All the concerns of the marketers were discussed at yesterday’s meeting. At the meeting were Group Managing Director of NNPC, Mallam Mele Kolo Kyari, Abdulkadir Saidu of PPPRA; Oyebanji and Winifred Akpani of DAPPMAN.
After the meeting, they resolved that “the industry stakeholders have received communication on the changes to ex-coastal and ex-depot prices and subsequently engaged the Group Managing Director of NNPC with a resolution to await the decision of PPPRA Board meeting holding on 20th March, 2020 on the new PMS template for price modulation.
“The industry stakeholders declared support for the opportunity given to private sector players to resume importation of PMS.”
Meanwhile, Nigeria Employers’ Consultative Association (NECA) has commended the Federal Government on the reduction in the price of Premium Motor Spirit (PMS).
Speaking with The Nation, NECA Director General Dr. Timothy Olawale said it was a welcome development, adding that government should allow the international price of crude to determine the prices of the product in Nigeria, and the template should be flexible to accommodate changes as it might occur.
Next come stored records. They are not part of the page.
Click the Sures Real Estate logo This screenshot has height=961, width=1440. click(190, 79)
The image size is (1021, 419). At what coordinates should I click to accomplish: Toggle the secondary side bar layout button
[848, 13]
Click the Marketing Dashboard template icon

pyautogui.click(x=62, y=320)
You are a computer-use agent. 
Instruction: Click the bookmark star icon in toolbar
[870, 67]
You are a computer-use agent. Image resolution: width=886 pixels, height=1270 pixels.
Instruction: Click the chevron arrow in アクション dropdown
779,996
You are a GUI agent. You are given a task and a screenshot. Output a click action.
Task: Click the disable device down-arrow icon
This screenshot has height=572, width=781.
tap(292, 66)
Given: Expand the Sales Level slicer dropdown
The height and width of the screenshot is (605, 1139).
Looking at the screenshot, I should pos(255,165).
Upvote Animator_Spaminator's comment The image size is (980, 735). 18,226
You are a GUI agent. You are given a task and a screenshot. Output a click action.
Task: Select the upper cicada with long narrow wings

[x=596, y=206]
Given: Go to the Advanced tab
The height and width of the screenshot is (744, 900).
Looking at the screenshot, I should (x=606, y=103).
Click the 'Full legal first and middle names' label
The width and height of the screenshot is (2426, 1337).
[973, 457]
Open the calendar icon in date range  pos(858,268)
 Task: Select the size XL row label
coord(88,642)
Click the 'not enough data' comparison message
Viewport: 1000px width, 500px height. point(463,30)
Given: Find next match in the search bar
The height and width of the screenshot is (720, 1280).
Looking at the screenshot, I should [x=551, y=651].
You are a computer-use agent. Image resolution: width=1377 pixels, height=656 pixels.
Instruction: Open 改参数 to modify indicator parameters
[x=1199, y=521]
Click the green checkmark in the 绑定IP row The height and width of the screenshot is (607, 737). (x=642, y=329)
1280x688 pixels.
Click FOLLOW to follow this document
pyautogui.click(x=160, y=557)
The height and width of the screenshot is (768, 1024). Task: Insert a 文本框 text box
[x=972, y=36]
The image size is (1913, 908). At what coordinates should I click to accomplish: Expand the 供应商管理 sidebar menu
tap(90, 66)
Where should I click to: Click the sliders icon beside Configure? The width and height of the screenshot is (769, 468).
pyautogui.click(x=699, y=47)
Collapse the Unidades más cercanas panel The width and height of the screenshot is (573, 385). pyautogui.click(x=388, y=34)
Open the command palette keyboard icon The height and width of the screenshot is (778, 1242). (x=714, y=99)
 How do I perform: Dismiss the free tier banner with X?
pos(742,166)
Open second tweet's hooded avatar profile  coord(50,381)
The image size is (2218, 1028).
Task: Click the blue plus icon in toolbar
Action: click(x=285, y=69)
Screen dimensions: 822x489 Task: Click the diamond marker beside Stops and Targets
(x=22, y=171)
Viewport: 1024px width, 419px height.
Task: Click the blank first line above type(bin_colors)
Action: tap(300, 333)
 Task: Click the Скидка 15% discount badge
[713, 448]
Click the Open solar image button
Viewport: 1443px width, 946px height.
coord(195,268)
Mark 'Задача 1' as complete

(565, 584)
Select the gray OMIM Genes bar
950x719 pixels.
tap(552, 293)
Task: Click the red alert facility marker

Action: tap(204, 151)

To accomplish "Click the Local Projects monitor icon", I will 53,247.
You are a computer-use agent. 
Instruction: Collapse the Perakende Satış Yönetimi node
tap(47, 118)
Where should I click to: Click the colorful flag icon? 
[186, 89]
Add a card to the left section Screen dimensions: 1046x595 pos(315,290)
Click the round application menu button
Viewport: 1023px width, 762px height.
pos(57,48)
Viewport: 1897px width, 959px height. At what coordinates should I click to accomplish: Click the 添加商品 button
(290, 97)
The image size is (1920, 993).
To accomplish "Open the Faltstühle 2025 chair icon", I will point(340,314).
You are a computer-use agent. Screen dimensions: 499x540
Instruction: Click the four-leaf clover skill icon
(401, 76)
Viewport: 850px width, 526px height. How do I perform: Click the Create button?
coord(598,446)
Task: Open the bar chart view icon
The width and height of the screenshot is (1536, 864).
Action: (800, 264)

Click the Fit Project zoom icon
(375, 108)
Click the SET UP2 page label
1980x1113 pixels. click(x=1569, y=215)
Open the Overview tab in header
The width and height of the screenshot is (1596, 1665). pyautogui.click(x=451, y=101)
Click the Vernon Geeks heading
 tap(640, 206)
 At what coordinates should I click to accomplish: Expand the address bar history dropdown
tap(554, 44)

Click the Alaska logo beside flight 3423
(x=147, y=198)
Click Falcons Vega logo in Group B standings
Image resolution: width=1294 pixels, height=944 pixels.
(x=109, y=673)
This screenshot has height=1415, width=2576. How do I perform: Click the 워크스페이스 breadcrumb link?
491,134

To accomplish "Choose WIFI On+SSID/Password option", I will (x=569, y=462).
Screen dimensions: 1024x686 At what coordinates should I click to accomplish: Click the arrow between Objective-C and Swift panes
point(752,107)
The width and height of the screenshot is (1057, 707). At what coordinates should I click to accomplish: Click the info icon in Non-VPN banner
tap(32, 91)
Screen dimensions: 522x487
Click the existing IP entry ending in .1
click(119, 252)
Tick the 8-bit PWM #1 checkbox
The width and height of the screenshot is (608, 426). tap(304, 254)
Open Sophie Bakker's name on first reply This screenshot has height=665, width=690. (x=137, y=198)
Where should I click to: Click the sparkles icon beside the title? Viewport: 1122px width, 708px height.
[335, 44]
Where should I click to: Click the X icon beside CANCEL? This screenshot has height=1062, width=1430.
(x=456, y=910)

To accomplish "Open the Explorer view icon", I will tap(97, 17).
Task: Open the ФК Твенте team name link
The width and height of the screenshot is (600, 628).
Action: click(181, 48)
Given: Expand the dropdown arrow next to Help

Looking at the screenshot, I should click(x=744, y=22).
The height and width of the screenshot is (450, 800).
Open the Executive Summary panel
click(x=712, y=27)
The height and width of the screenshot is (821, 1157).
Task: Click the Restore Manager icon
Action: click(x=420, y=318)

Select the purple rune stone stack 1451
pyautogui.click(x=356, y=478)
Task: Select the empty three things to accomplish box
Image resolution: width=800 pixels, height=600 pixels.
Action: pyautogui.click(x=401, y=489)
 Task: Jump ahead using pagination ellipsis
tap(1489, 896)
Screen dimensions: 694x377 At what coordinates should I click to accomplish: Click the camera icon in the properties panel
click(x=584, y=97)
Olawale said the price of PMS and other petroleum products could have been much lower if the pricing template had been rigorously followed and applied.
He, however, called for caution, noting that Nigeria operates a mono-economy hinged on oil, and urged government to ensure a total eradication of the subsidy regime in whatever form in the country.
The NECA DG said: “Government should address the issue of subsidy and ensure its total eradication. Energy consumption subsidy is any policy by the government that is aimed at reducing the price of energy consumed by citizens relative to what the price would have been in the absence of such policy.
“The regulated price arguably, will reduce the Consumer Price Index (CPI) and make it easy to regulate the level of inflation. Subsidy often leads to increased demand for PMS due to over use and waste arising from reduced price of the product, creating unnecessary shortage of supply.”
Olawale urged government to provide leadership and direction in diversifying the economy, saying the nation cannot hinge its destiny on the price of a commodity in which it has no control on the pricing.
“It is time to deliberately create a roadmap for a rapid diversify of the economy away from oil. We need actions; the government needs to create avenues for more economic activities to happen like diversifying the tax revenue of the government beyond oil,” he said.
The NECA boss cautioned that the shortfall in oil prices should not be a licence to further mortgage the future of the nation with borrowing as the budget is already struggling under the weight of debt servicing.